Женщина посмотрела на меня с непониманием:
– Вы, должно быть, не знаете. В сорок девятом году произошла
трагедия, в результате которой военнопленные погибли. – Мы с Женькой
переглянулись, а Ирина принялась объяснять: – В то время началась разборка
Рождественского храма, который построили в середине девятнадцатого века,
считалось, что никакой ценности он не представляет. Монастырь после революции
был закрыт, успел основательно обветшать, вот и решили строительный материал
пустить на хозяйственные нужды. Разборкой храма военнопленные и были заняты. В
северном притворе хранилась взрывчатка, в результате неосторожного обращения с
ней двадцать пятого апреля произошел взрыв, все военнопленные погибли.
– Двадцать пять человек? – спросила я.
– Да. На тот момент там находилось двадцать пять
военнопленных. Вон их фамилии, – указала она на одну из витрин.
– Погибли только военнопленные? – уточнила я. –
Никто из охраны не пострадал?
– Охраняли их всего восемь солдат, по четыре в смене, –
пояснила Ирина. – Места здесь в то время были глухие, пленные свободно
передвигались по деревне, без всякого конвоя. На ночь их запирали в монастыре,
днем они работали на разборке храма. Когда произошел взрыв, рухнул свод, и все,
кто в тот момент находился внутри, погибли. Все четыре охранника, по счастливой
случайности, были на улице и остались живы.
– А что за взрывчатка там хранилась? – спросила Женька.
– Рядом строили железную дорогу, почва здесь каменистая, в
общем, для нужд строительства.
– Довольно странно держать ее в такой близости от
военнопленных.
– Вы имеете в виду, что они могли ею воспользоваться? Но
зачем? Война закончилась. Бежать? Куда? Здесь на сотни километров непроходимые
леса. Немцы ждали возвращения домой и о побеге не помышляли. К тому же склад
был заперт и, разумеется, охранялся.
– Вы сказали, взрыв произошел в результате чьей-то
халатности?
– Да, была создана комиссия, главный инженер строительства
давал объяснения, как это все произошло.
– Виновных наказали?
– Собственно, виновных не было, то есть ничего конкретно
установить не удалось. Несчастный случай, такое бывает. Может быть, взрывчатку
неправильно хранили, как-то не так складировали. Я в этом не особенно
разбираюсь. Завал, образовавшийся после взрыва, пытались расчистить, но…
техника тогда требовалась на строительстве железной дороги, и рабочих рук не
хватало.
– И тела пленных до сих пор остаются под завалами?
– Сейчас там ведутся работы. Если останки будут найдены, их
захоронят на городском кладбище. Хотя вряд ли там что осталось. Взрыв был очень
мощный, да и столько времени прошло… Через несколько месяцев в монастыре уже
была тюрьма.
– А это место просто огородили забором, – подсказала
Женька.
– Да, все так и было.
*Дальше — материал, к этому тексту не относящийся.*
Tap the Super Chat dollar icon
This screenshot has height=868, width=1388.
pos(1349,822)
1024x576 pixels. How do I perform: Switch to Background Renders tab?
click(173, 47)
Несколько раз собирались разобрать
завал, но… Только теперь, когда монастырь передали епархии…
– А фамилии солдат, охранявших пленных, имеются? –
спросила я.
– Да, конечно. Вон та шинель принадлежала одному из них,
Рогожину Семену Ильичу. Его потомки до сих пор живут в Рождествене.
– Так он был из этих мест?
– Вот этого не скажу.
– Послушайте, – не выдержала Женька. – Неужели ни
у кого до сих пор не возникло вопроса: а был ли этот взрыв случайным?